• EXERCISE BRIEF: Your answer must consist of the lines running from the one that holds "This screenshot has height=779, width=888." to the end of the data, copied exactly.

::::

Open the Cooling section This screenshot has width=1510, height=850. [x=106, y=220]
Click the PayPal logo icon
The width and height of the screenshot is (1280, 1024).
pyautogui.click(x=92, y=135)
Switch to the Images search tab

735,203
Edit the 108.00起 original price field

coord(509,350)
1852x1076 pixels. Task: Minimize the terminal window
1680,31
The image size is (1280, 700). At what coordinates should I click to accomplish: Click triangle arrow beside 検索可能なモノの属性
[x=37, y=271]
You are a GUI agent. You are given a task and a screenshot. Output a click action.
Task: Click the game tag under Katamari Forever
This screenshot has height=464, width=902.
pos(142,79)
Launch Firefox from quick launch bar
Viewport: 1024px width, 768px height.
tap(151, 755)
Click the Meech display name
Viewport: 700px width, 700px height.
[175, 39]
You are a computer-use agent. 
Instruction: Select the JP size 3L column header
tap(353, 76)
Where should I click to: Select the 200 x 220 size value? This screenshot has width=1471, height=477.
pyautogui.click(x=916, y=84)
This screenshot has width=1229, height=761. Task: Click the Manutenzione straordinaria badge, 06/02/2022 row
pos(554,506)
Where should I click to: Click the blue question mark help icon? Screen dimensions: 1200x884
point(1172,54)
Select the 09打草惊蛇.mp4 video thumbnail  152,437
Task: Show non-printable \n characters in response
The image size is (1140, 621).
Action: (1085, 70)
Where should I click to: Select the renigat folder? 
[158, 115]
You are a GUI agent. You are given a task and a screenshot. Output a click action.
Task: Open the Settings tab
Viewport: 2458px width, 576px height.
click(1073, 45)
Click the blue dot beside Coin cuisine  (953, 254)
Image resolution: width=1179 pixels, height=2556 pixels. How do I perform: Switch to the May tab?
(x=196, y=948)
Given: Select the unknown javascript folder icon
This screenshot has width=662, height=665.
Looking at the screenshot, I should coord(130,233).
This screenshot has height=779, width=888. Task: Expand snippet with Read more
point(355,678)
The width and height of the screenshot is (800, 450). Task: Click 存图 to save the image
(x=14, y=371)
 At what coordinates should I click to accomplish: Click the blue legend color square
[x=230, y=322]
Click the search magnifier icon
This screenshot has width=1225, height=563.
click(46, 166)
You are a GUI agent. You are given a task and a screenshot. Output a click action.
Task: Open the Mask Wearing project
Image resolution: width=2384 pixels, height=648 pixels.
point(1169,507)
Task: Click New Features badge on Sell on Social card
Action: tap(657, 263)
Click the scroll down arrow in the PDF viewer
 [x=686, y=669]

::::

• EXERCISE RESPONSE:
This screenshot has height=779, width=888. Task: Expand snippet with Read more
point(355,678)
The width and height of the screenshot is (800, 450). Task: Click 存图 to save the image
(x=14, y=371)
 At what coordinates should I click to accomplish: Click the blue legend color square
[x=230, y=322]
Click the search magnifier icon
This screenshot has width=1225, height=563.
click(46, 166)
You are a GUI agent. You are given a task and a screenshot. Output a click action.
Task: Open the Mask Wearing project
Image resolution: width=2384 pixels, height=648 pixels.
point(1169,507)
Task: Click New Features badge on Sell on Social card
Action: tap(657, 263)
Click the scroll down arrow in the PDF viewer
 [x=686, y=669]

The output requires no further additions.